La rupture thérapeutique chez le patient diabétique : acte de délivrance ou signal de détresse ?

La rupture thérapeutique. Voilà un thème central, commun et intime à la fois, au cœur du sujet et du soin, et pourtant peu abordé…

Lorsque l’on se renseigne, il existe des articles et des ouvrages mais ils parlent surtout de l’observance thérapeutique à savoir la capacité du patient à suivre les instructions médicales, à respecter son traitement et son suivi, en somme à être en adéquation avec sa maladie. Hors le diabète nous interroge, en tant que maladie chronique, permanente et évolutive, sur l’acceptation même de la maladie.

Abordée souvent comme un incident, un accident de parcours, un dysfonctionnement, la rupture thérapeutique est vue comme un défaut à corriger, un problème à régler. Mais que veut-elle dire ? Au sens propre il s’agit de l’interruption, qu’il s’agisse du traitement médicamenteux ou bien du suivi. Dans le dictionnaire, le mot « rupture » est défini comme la cassure, la cessation brusque de ce qui durait. Pourrait-on le voir comme la fin d’un équilibre ou au contraire l’expression d’un déséquilibre ?
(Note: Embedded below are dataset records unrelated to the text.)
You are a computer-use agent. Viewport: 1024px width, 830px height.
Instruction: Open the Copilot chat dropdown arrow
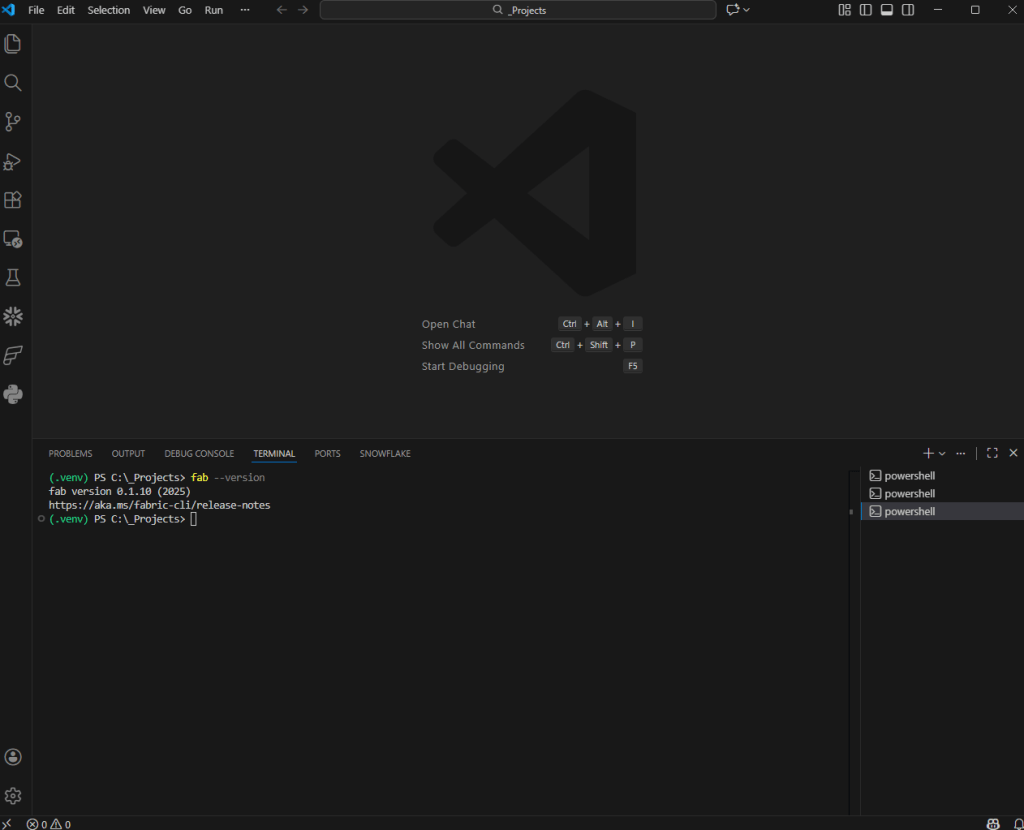747,10
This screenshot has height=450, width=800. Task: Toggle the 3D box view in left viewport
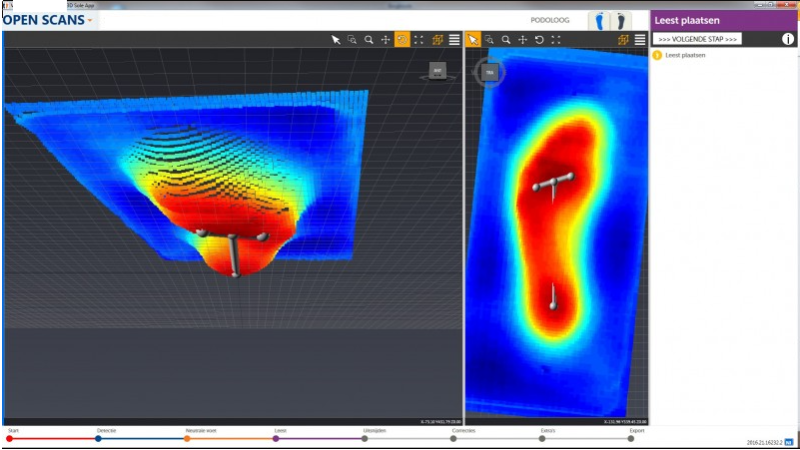click(438, 40)
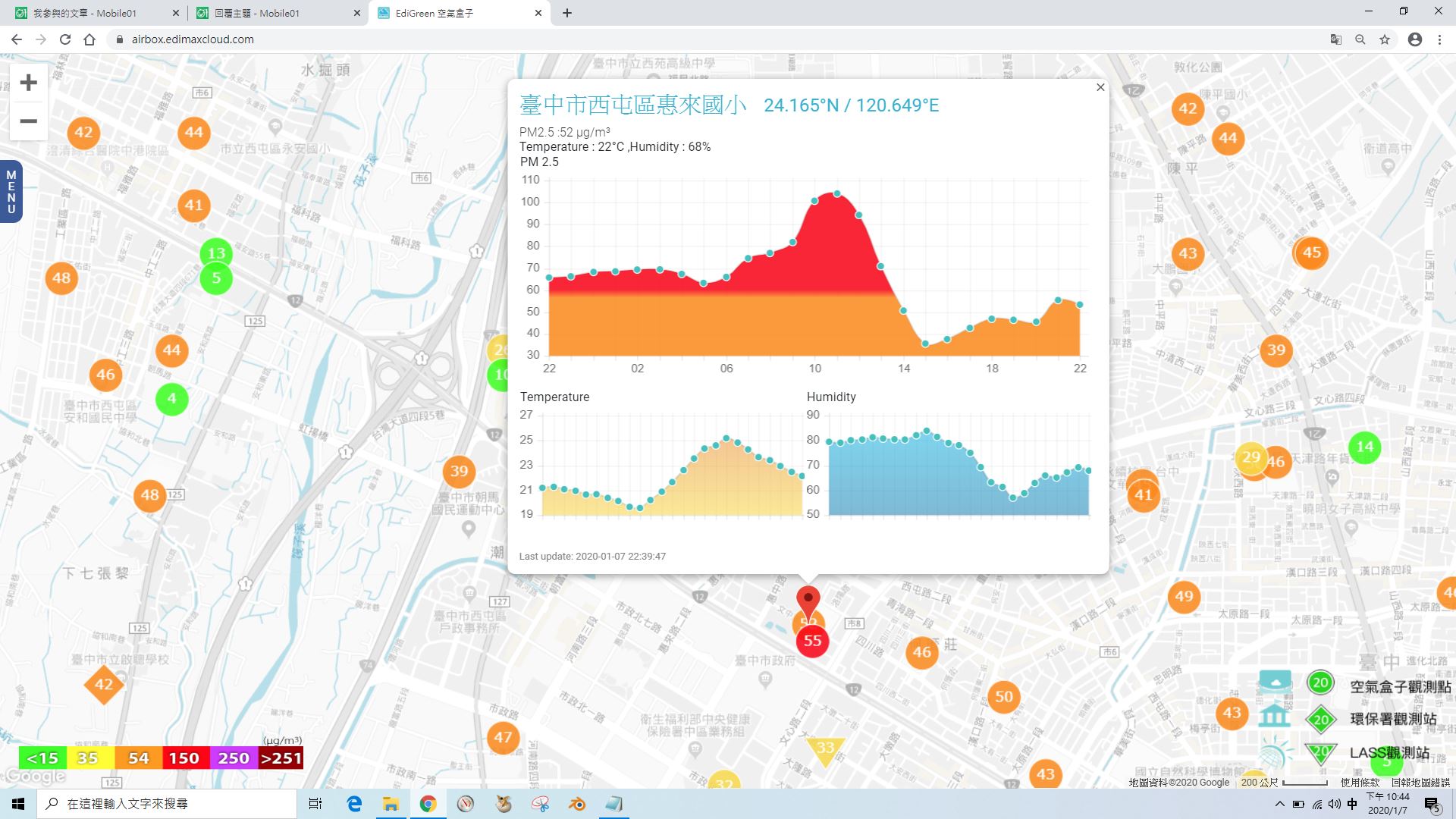Open the blue MENU side panel
The width and height of the screenshot is (1456, 819).
tap(11, 192)
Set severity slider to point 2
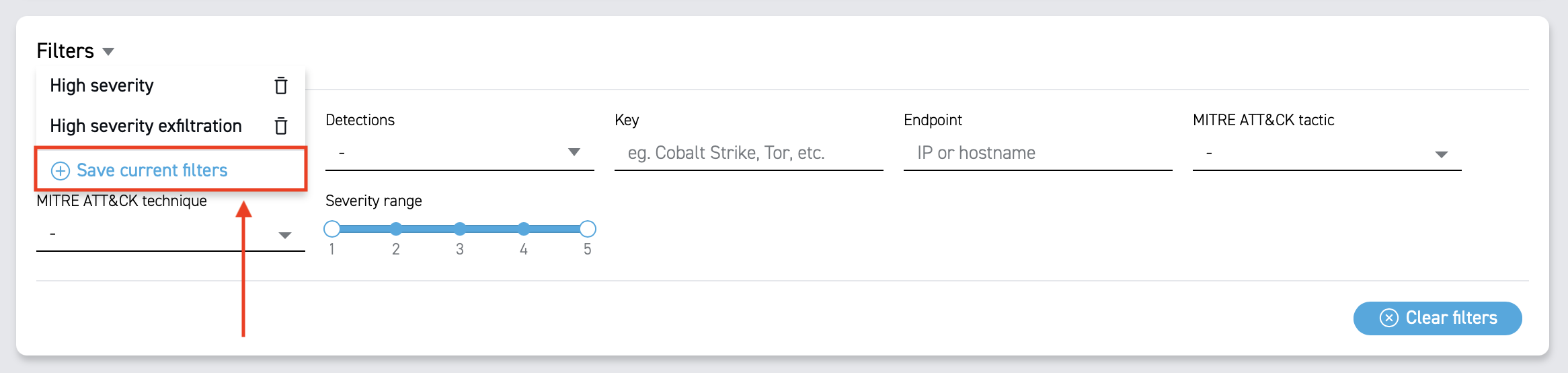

De nombreux patients « chroniques » comme les patients diabétiques s’y trouvent confrontés. Ils expriment la perte voire l’absence de repère, ne comprennent pas ou plus la logique de leur diabète et peinent à rester acteurs d’un scénario qui leur échappe. Au niveau émotionnel : lassitude, tristesse, colère, frustration, injustice, punition, révolte sont énoncés comme autant de sentiments douloureux face à une maladie qui ne dit pas vraiment son nom. Pas de symptôme ou si peu, les signes physiques manquent et laissent le patient seul face au diagnostic, souvent source d’angoisse et d’incompréhension, face à un traitement parfois vécu comme opaque et contraignant. Le patient peut se sentir très seul face à une maladie qu’il faudrait maitriser sans même la ressentir !
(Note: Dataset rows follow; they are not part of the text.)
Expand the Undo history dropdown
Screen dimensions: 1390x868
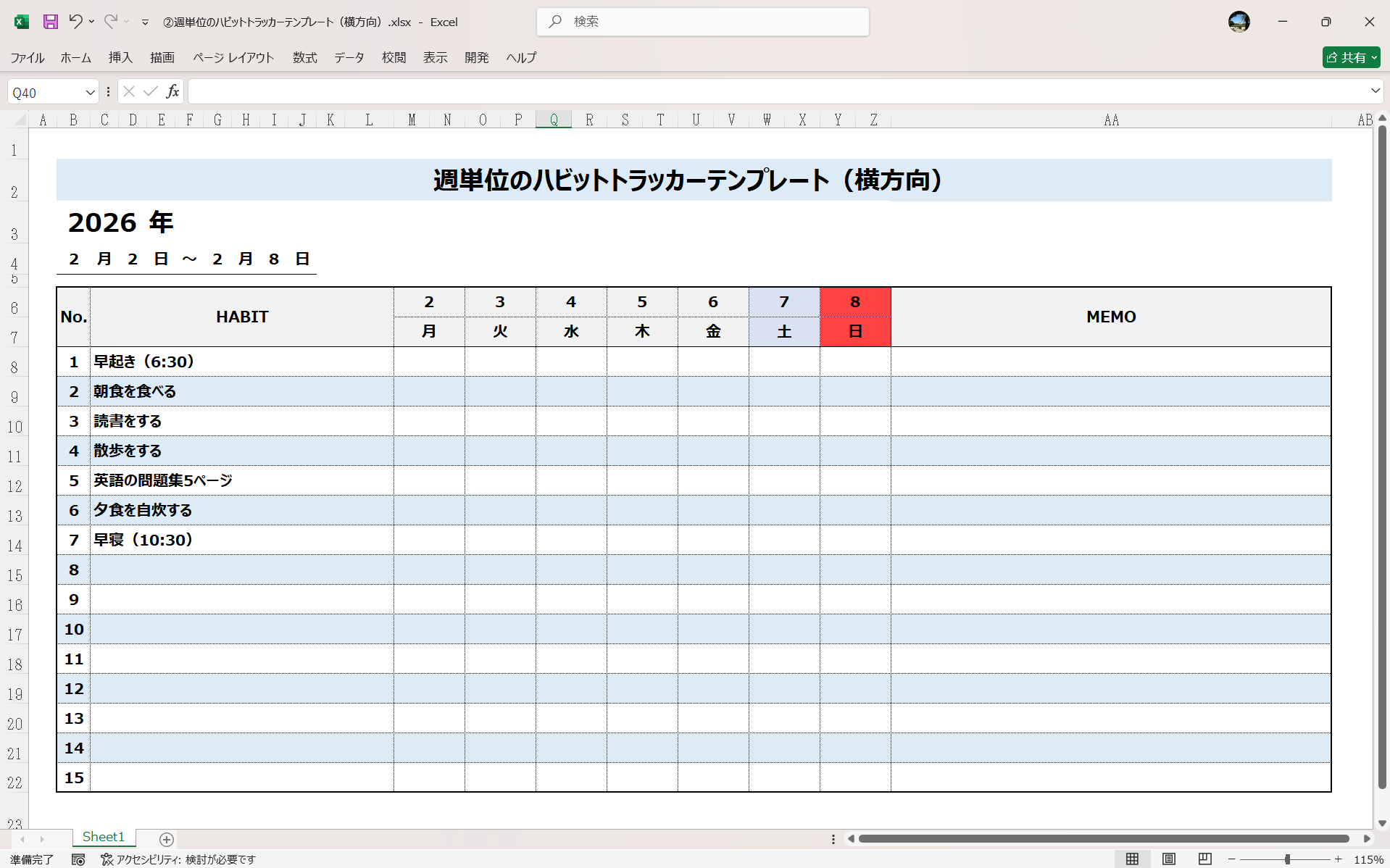pyautogui.click(x=91, y=22)
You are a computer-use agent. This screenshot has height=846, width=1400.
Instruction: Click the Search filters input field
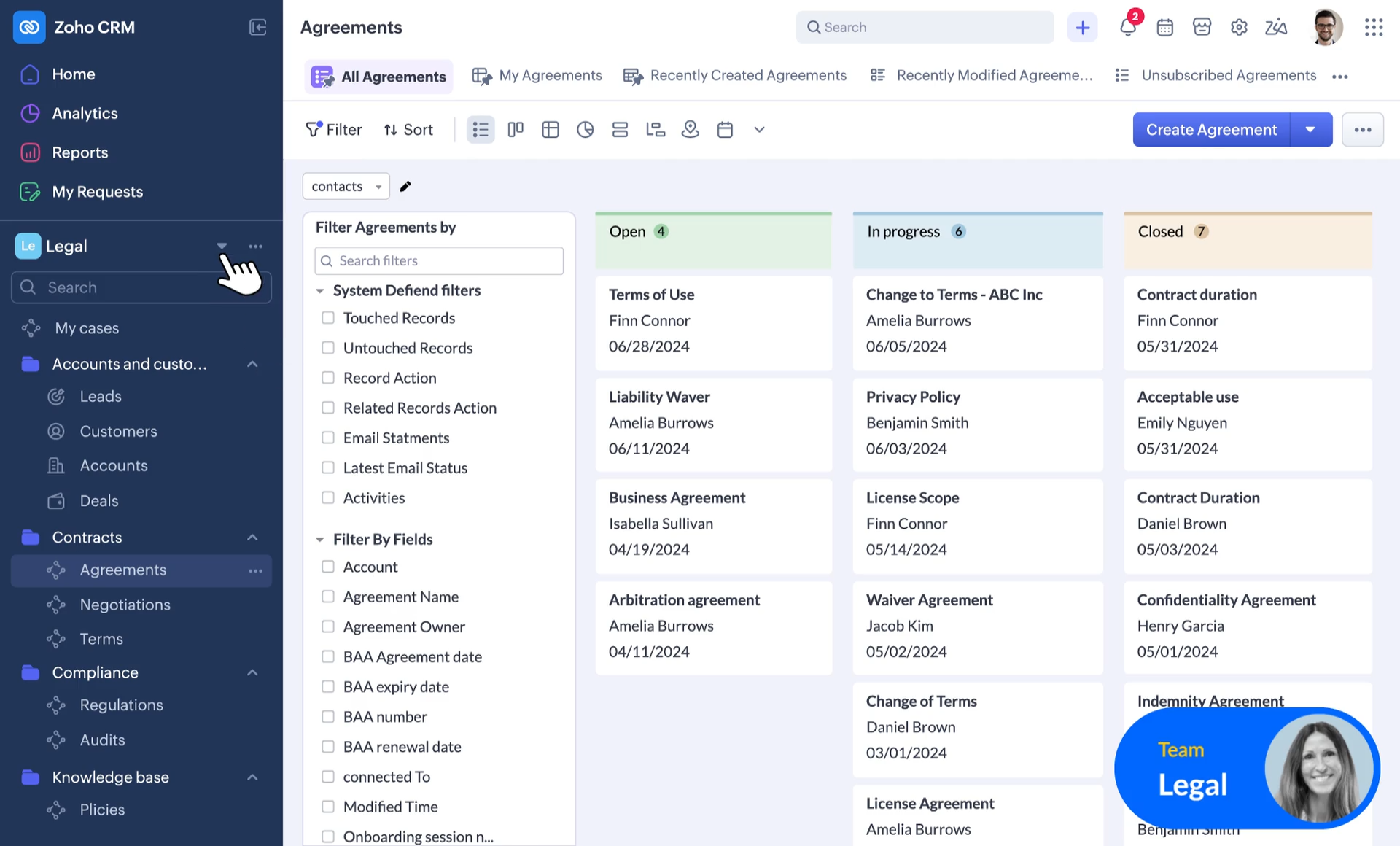coord(439,261)
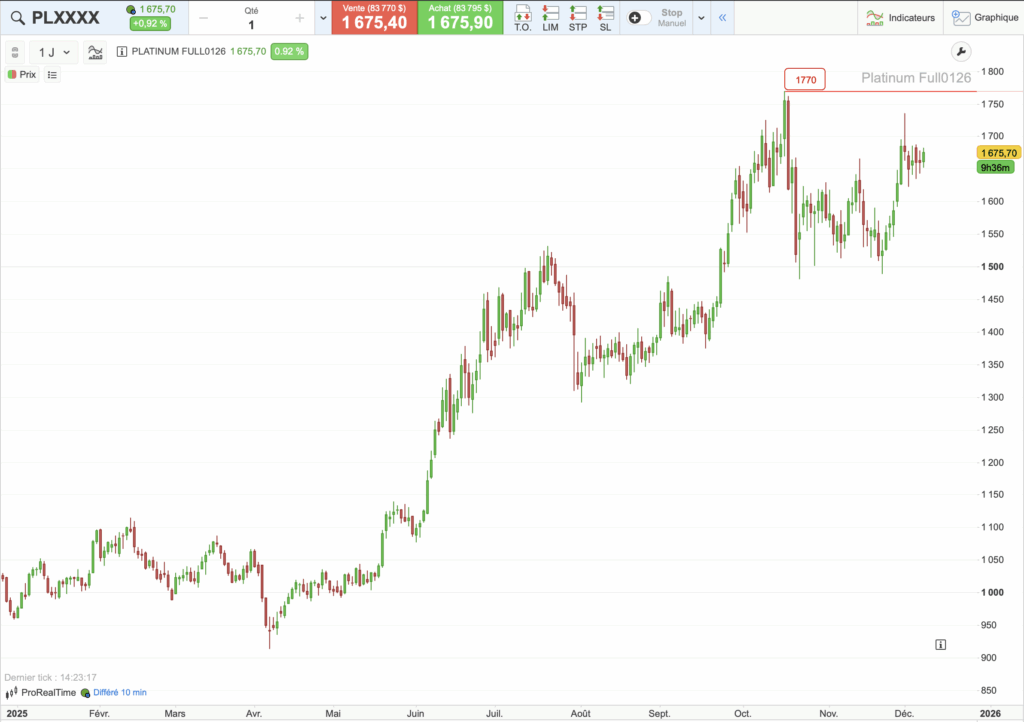The image size is (1024, 722).
Task: Click the red Vente 1 675,40 button
Action: 374,18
Faute d’une annonce cohérente, explicite, adaptée au temps psychique de chacun, faute parfois de ressources individuelles, sociales et psychologiques suffisantes pour l’appréhender, la rupture semble intervenir comme un message désespéré… Derrière la rupture thérapeutique il n’est pas rare de constater un équilibre personnel rompu, celui d’une vie bousculée, de projets contrariés, d’une liste de problèmes auxquels le diabète vient s’ajouter…

La rupture thérapeutique nous interpelle sur l’enjeu du diabète. Comment intégrer cette réalité nouvelle sans disparaitre derrière elle ? Comment faire le deuil de la bonne santé sans renoncer à vivre tout ce qui reste possible? Face à elle l’alliance thérapeutique peut être une réponse.
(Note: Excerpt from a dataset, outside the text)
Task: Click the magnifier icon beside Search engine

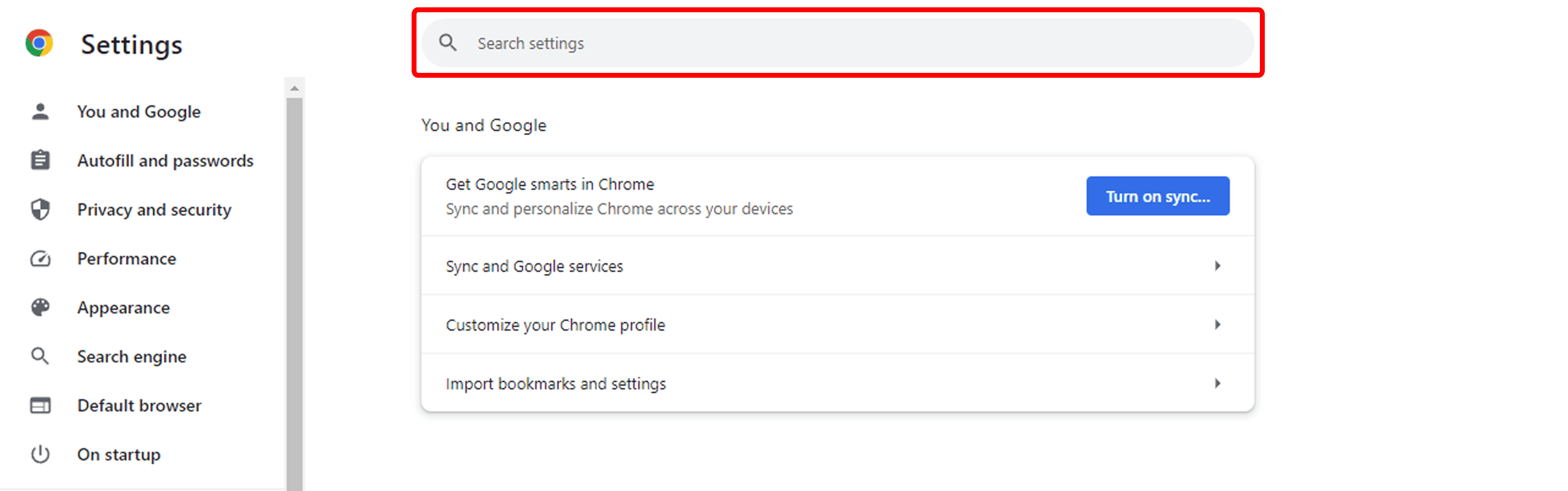Action: pos(40,356)
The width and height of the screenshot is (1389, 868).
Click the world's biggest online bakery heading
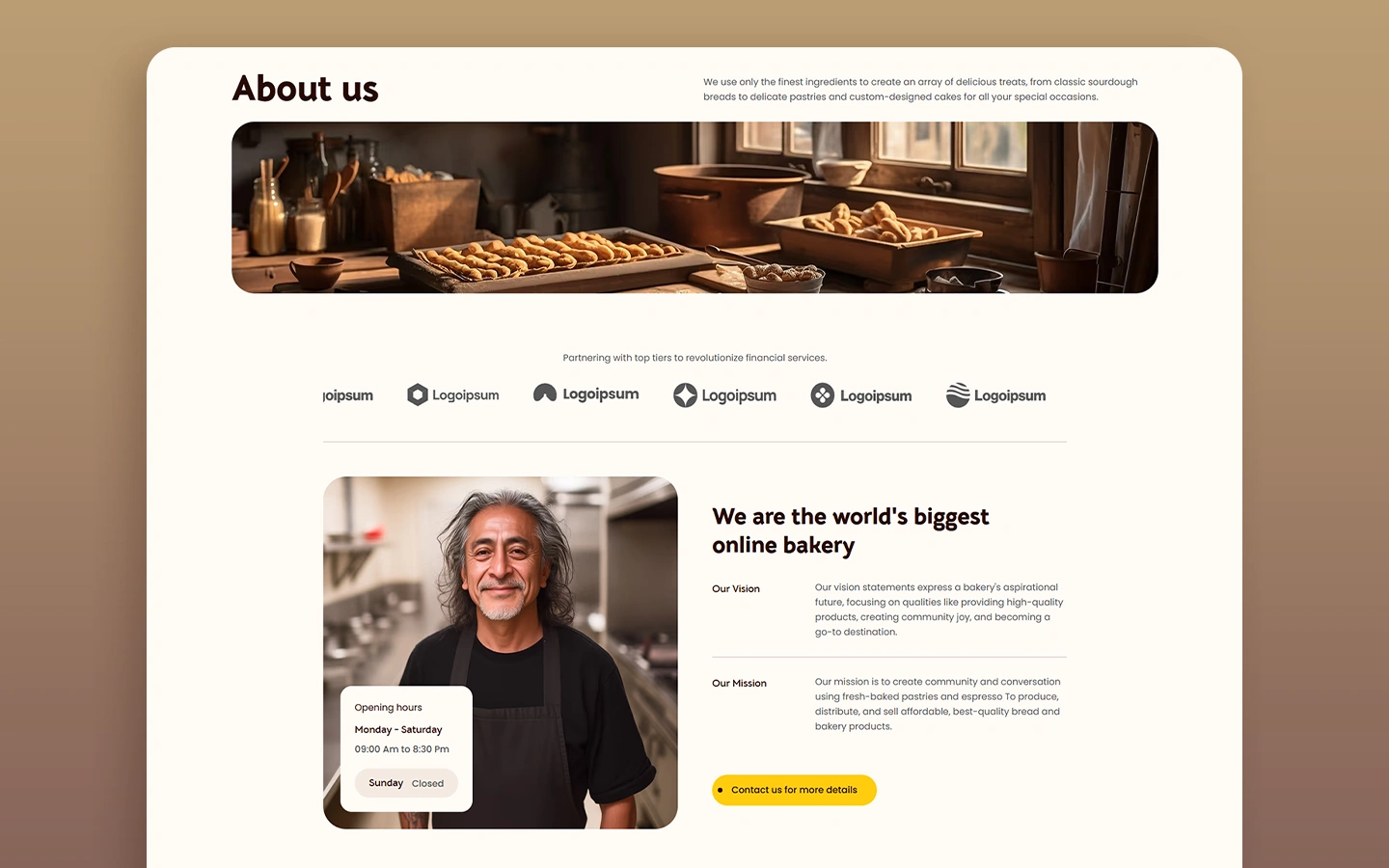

Accorder au patient diabétique l’espace pour dire, sans culpabilité, ce moment où tout a lâché, c’est l’aider à aborder le diabète dans toute sa difficulté. C’est peut-être mieux comprendre avec lui ce qui l’y a poussé ? L’alliance thérapeutique est une perspective de plus en plus utile face à la maladie chronique. C’est la construction d’un lien de confiance et de respect soignant/soigné. C’est tenter de définir ensemble  des objectifs communs et adaptés, un espace où le dialogue est possible entre le savoir et l’expérience, car la stratégie thérapeutique n’a de sens qu’à rendre le patient acteur de son soin, sujet de sa maladie.